▸ Your task
If a line below falls between the line with "Task: Choose 存储 from the File menu" and the line with "Instruction: Select the Inseam column header", or is one of those two, output it exactly; output nothing else and no pictures.

___ Records for the task

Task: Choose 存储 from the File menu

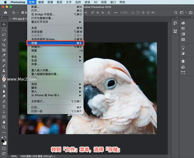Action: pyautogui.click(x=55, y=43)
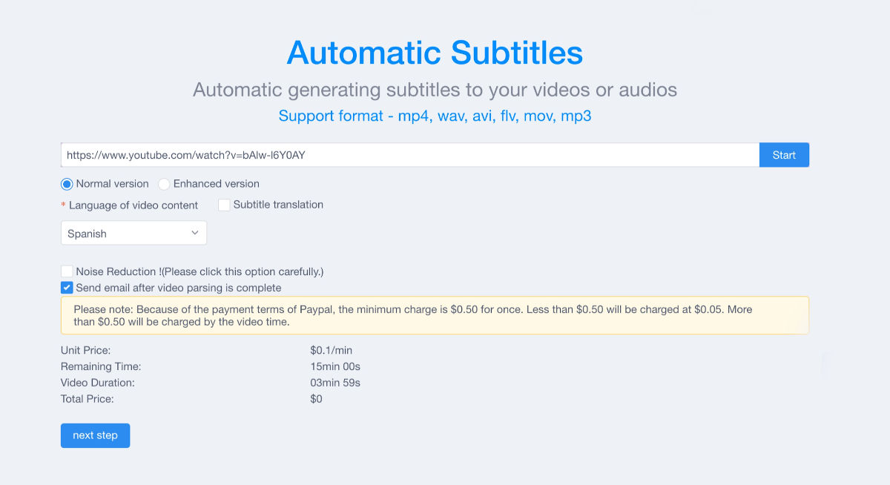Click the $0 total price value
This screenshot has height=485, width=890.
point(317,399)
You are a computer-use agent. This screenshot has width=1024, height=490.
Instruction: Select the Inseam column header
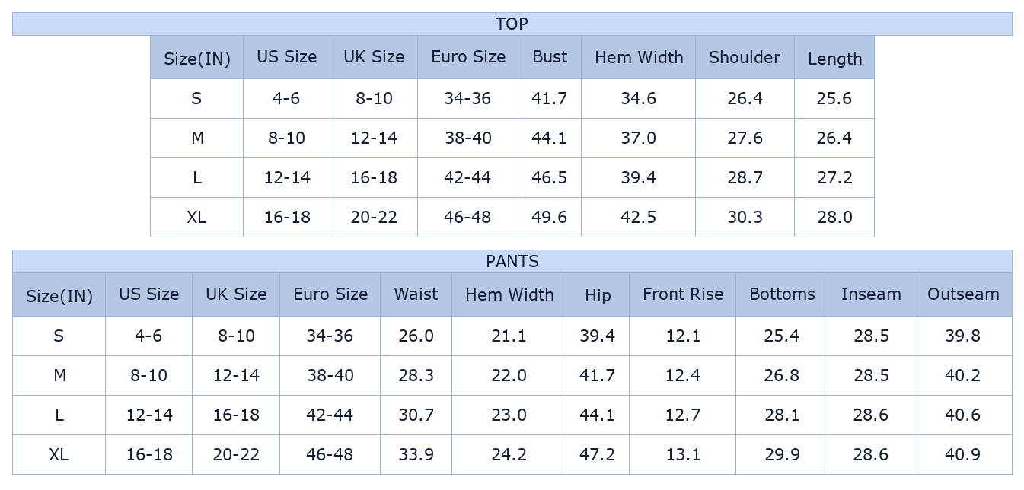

______
___ Records for the task

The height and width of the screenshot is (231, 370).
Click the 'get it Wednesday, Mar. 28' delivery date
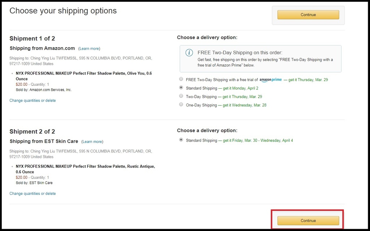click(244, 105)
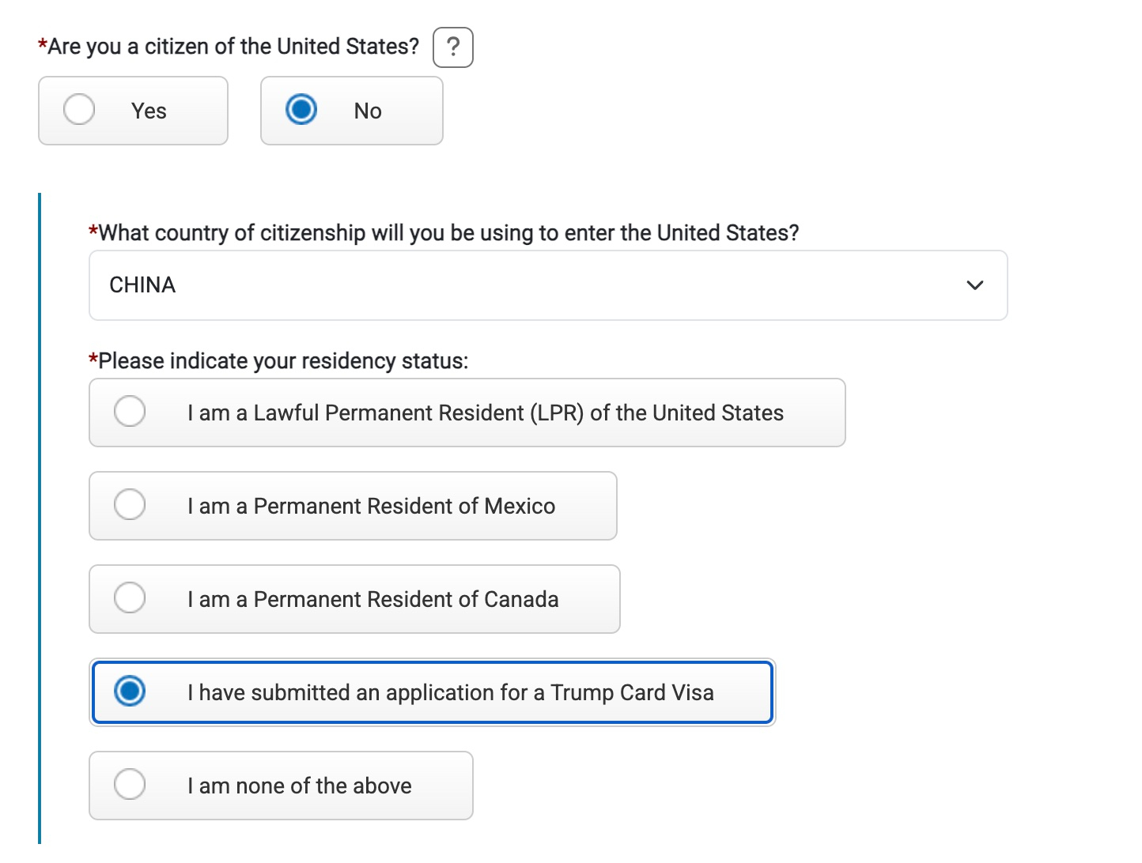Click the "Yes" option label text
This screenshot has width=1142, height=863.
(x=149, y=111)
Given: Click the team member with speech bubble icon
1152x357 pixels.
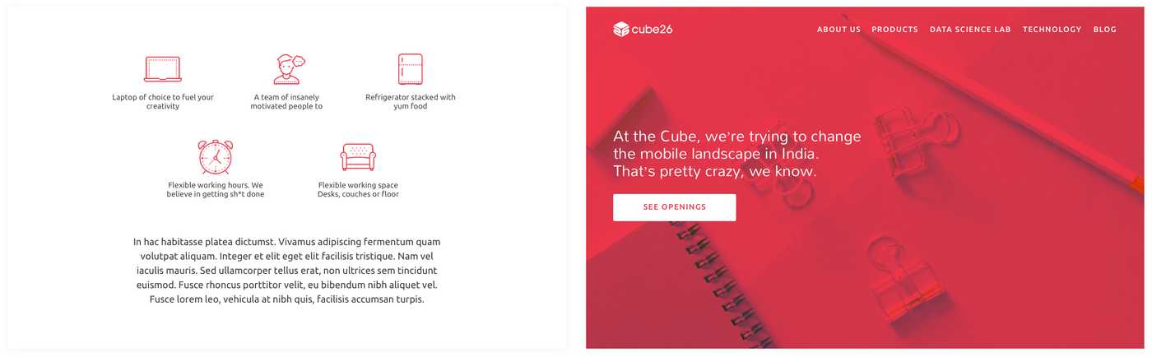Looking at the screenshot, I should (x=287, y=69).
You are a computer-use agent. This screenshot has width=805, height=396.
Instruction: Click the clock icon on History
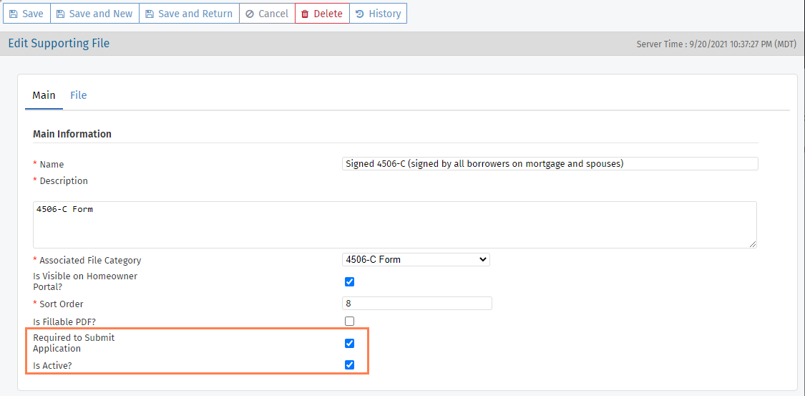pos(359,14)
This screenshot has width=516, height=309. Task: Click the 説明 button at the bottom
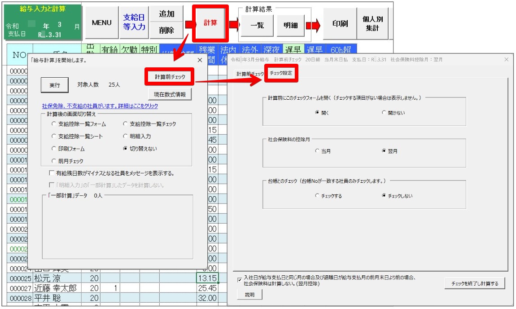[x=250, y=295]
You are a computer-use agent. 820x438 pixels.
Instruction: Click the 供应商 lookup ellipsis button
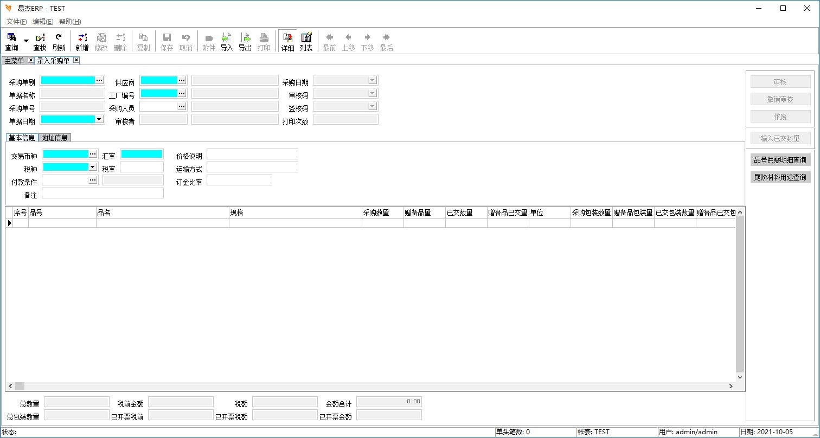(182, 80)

______
___ Records for the task

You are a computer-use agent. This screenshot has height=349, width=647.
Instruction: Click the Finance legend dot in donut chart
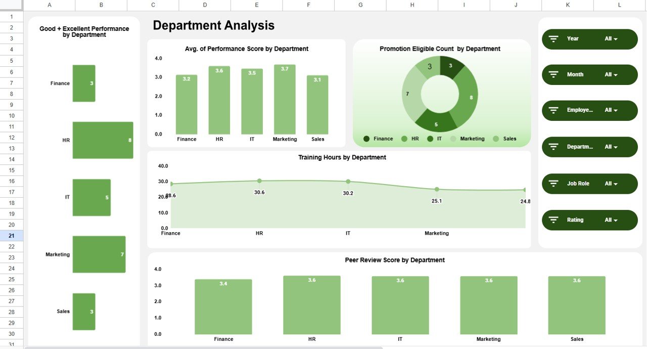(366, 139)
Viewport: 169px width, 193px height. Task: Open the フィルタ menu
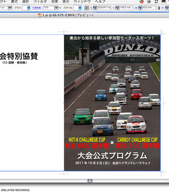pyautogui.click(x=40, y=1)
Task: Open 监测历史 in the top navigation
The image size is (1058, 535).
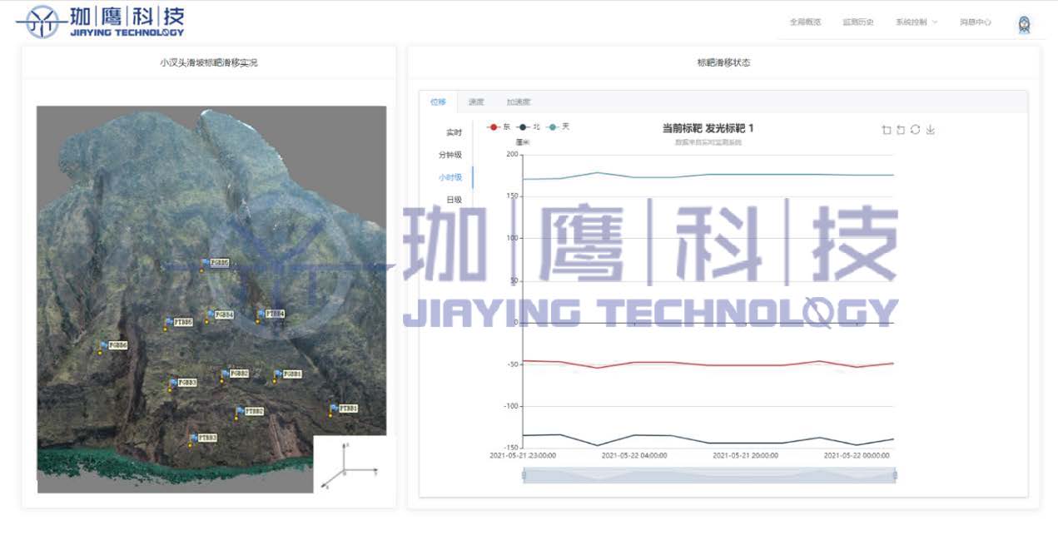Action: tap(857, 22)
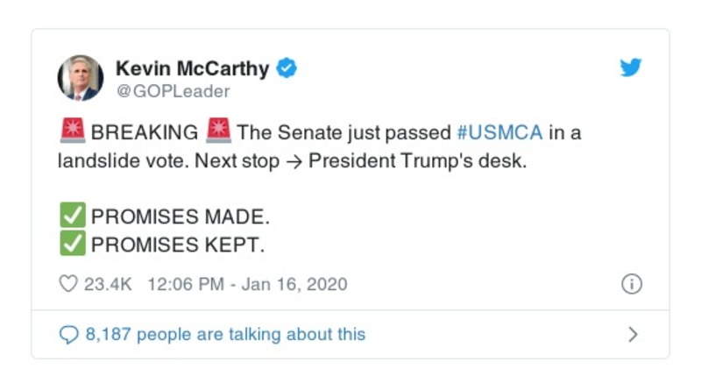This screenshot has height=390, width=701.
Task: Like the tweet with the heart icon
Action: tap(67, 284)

______

▸ Result of the task
Task: Choose 存储 from the File menu

Action: pyautogui.click(x=55, y=43)
Click the $0 total price value
This screenshot has height=485, width=890.
point(317,399)
You are a computer-use agent. This screenshot has width=1024, height=490.
Instruction: Select the Inseam column header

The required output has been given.